Along with other industry sales gimmicks like free file copies, medically baseless DURs, guaranteed MSAs and the latest promise of full MMSEA compliance in exchange for an exclusive MSA relationship, the donut hole was used more to gain market share than as a good faith effort to provide expertise in settlements involving the MSP.
From a practical standpoint, for those of us who are involved in the settlement process beyond just furnishing an MSA recommendation, the donut hole is a major impediment to settling a case and to the ongoing administration of a claimant’s Medicare Set-Aside. When faced with an inadequately funded MSA, the path of least resistance for both the claimant and their attorney is to simply refuse a settlement.

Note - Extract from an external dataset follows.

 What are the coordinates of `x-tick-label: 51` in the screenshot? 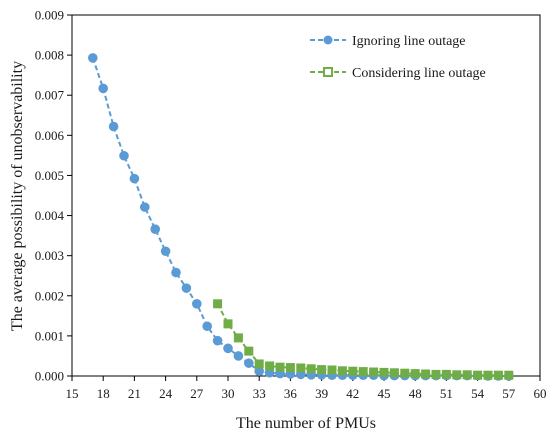 It's located at (446, 394).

Alternatively, informed attorneys request that additional funds be added to the settlement as compensation for the co-pays and deductibles that were excluded from the MSA. Either way, there is little real savings for the carrier, an increased burden of administration on the custodian/claimant and a long-tail liability created for all parties.
There are legitimate, defensible ways to minimize Part D allocations that do not jeopardize a settlement or compromise the reasonableness standard when protecting Medicare’s interests. By our estimation, the donut hole is not one of them.